The appeal and decision took a year, but a Wisconsin appeals court reversed a Department of Health Services placement of a sexually violent offender into a Town of Wheatland residence, where a family with a child lives two doors down.

Michael McGee, 54, convicted in 1987 of second-degree sexual assault and burglary in Racine County, was set to move into the residence after Racine County Circuit Court Judge Allan Torhorst approved the placement at 32200 Geneva Road.

Michael McGee

The appeals court, however, found both agencies did not comply with statutory requirements under Chapter 980 guidelines in its 15-page decision.

“We conclude that DHS and the circuit court failed to abide by the statutory requirements, we reverse and remand to vacate the approval of McGee’s supervised release plan,” the decision states.

The decision hinged on timely notification of Kenosha County authorities, who were not invited to help develop McGee’s supervised release plan, and the reason for his parole revocation into account.

According to Wheatland Town Attorney Todd Terry, who acknowledged DHS faces challenging tasks, he believes the state agency made a hasty decision.

“DHS really seemed to put the cart before the horse and, I believe, worked toward the only resolution they wanted and that was placing Mr.
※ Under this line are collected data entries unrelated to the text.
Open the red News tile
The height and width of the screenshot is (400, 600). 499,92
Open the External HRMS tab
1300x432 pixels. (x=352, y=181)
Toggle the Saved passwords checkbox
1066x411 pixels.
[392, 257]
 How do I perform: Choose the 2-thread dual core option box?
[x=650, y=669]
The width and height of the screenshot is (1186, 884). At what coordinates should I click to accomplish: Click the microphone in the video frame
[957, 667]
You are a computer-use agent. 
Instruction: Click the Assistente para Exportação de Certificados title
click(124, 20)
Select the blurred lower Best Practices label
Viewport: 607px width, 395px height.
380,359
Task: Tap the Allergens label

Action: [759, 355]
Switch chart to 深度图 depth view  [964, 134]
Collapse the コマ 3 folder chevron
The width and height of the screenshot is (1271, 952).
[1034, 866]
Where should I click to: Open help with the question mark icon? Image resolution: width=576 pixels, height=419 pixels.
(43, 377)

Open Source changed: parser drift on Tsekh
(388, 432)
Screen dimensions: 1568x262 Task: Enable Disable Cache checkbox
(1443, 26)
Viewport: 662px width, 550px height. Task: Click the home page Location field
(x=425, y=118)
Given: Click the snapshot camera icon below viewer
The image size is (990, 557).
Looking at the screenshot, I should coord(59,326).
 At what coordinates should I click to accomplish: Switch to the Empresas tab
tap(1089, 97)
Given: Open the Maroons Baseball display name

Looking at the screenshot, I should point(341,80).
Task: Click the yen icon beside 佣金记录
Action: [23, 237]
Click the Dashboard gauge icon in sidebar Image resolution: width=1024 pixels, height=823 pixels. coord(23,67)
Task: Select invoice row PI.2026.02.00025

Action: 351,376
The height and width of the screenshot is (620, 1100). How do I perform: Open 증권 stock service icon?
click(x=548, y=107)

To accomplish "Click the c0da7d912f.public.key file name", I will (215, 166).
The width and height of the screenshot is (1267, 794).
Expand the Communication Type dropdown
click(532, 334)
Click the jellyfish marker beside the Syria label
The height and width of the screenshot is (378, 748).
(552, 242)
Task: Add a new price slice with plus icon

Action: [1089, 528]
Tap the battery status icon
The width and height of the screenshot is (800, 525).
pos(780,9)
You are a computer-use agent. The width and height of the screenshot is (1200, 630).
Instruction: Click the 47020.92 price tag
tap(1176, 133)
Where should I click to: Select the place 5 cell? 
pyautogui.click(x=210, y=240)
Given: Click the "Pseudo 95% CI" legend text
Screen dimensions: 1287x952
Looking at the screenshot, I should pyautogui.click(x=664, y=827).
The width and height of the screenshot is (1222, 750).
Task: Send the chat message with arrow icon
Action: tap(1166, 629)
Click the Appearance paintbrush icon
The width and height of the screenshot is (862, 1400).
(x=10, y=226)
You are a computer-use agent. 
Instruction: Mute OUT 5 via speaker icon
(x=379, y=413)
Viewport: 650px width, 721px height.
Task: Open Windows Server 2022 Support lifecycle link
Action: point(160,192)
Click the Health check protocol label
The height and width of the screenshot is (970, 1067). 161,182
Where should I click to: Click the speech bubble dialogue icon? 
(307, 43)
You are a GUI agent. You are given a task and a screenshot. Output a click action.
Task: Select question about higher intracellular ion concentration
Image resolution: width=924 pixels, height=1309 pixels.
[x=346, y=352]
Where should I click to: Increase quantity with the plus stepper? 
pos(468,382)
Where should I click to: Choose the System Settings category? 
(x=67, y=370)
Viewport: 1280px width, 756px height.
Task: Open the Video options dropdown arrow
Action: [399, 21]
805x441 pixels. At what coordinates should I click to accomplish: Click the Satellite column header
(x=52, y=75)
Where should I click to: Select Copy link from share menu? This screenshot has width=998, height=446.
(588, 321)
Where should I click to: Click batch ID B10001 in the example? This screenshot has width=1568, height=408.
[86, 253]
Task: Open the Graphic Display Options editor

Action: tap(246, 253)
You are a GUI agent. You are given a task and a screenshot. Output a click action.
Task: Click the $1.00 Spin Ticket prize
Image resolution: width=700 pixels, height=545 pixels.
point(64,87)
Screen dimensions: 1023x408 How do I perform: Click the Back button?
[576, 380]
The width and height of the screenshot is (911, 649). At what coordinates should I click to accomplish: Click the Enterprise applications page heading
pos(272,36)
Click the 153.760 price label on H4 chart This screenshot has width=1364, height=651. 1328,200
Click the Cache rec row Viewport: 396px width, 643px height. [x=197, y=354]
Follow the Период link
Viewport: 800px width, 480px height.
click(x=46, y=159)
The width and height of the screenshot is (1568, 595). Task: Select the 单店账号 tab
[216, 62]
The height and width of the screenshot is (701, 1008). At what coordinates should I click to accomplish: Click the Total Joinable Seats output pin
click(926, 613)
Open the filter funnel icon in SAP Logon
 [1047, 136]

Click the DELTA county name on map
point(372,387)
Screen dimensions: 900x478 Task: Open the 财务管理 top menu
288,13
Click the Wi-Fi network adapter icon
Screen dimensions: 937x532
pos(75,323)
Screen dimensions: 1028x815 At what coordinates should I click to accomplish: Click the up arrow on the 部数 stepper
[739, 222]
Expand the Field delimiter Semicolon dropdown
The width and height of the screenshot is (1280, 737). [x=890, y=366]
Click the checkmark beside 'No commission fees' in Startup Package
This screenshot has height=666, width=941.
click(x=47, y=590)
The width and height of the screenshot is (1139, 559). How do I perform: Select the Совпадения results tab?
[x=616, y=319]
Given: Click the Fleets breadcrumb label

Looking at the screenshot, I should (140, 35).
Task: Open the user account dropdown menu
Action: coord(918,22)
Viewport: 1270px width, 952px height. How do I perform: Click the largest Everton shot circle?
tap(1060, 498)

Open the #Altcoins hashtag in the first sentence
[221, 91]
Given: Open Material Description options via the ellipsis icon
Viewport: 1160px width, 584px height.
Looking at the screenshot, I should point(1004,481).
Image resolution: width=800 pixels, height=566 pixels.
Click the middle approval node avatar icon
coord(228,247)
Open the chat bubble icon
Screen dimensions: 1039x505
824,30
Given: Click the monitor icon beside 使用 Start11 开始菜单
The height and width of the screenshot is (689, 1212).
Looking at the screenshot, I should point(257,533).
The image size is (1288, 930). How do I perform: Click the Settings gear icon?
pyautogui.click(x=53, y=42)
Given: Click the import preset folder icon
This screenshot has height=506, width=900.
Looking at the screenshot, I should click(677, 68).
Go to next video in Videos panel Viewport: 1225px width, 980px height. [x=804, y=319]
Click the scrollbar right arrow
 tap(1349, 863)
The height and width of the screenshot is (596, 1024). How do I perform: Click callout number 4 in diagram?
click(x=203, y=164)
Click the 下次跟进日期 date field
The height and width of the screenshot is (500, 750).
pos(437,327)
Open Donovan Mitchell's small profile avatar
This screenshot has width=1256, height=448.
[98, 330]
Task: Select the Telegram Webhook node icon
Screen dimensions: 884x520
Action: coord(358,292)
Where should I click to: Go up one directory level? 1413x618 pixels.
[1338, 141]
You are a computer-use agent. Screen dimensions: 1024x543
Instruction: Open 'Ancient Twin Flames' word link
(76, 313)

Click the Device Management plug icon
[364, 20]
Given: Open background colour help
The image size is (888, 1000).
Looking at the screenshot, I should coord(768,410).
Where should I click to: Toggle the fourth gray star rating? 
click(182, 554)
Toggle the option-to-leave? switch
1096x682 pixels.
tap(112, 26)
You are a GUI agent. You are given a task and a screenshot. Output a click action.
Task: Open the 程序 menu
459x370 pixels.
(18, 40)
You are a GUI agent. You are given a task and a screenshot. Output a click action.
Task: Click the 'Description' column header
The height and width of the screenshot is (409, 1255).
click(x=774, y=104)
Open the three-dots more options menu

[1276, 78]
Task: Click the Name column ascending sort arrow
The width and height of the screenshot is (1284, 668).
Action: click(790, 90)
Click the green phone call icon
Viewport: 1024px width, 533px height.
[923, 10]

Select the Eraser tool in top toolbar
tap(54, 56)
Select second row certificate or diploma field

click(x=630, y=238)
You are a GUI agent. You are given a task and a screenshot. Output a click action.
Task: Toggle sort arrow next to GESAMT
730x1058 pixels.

McGee,” said Terry.

Additionally, according to state statutes, if an offender comes from a different county, both DHS and court have a legal obligation to inform local authorities.

However, in the decision, Racine County failed to involve nor seek guidance from Kenosha County authorities in developing McGee’s supervised release plan.

“Instead, the statute contemplates that DHS will work with local law enforcement and the county entities and seek advice about a proposed placement of a particular sexually violent person in order to draft the supervised release plan,” the appeals decision wrote.

Furthermore, the court of appeals found Racine County Circuit County in error when they determined McGee’s victims were adult females and prepubescent males, but did not take into account an alleged assault of a male child known to him.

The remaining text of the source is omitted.